- **RECORD SET**:
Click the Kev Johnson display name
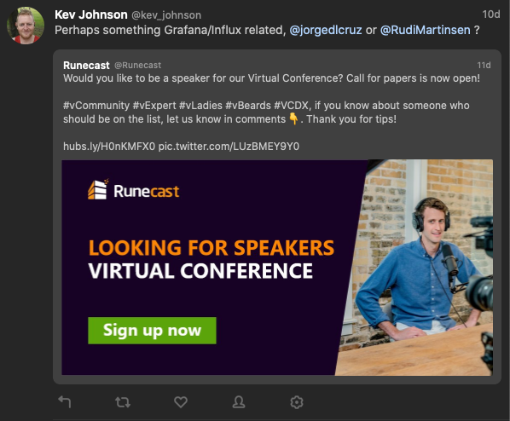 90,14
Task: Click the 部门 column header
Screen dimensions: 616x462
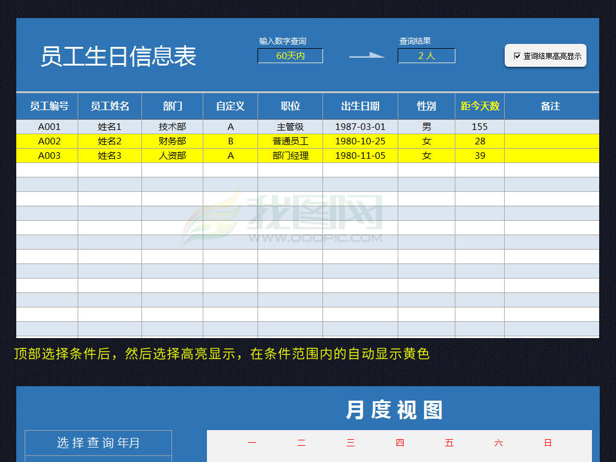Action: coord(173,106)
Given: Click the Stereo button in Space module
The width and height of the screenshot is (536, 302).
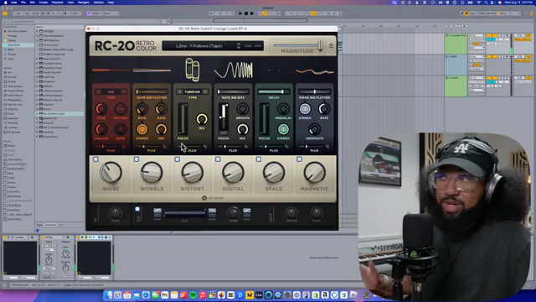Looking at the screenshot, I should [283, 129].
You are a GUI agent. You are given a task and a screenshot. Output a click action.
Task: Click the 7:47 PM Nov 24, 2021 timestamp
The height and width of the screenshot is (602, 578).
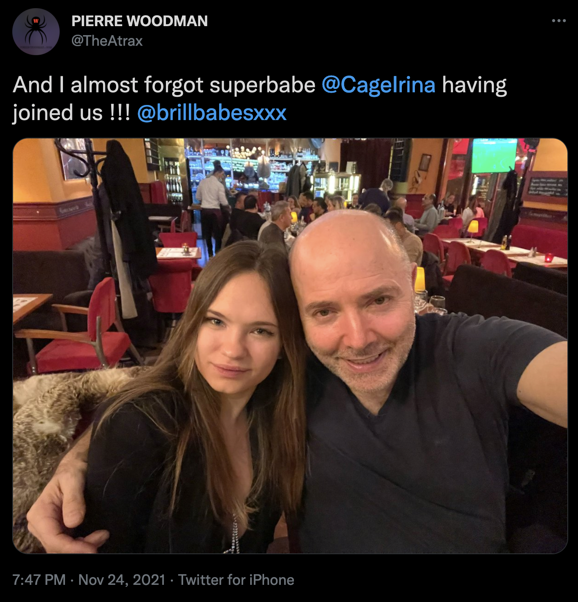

- **ASSIGNMENT**: Restate each line from the start of the listing through the line bearing "Task: Click the 7:47" word for word. Drop the pictures.

- **RESULT OF THE TASK**:
Click the Kev Johnson display name
 90,14
Task: Click the 部门 column header
Screen dimensions: 616x462
Action: coord(173,106)
Given: Click the Stereo button in Space module
The width and height of the screenshot is (536, 302).
Looking at the screenshot, I should [283, 129].
You are a GUI agent. You are given a task and a screenshot. Output a click action.
Task: Click the 7:47 PM Nov 24, 2021 timestamp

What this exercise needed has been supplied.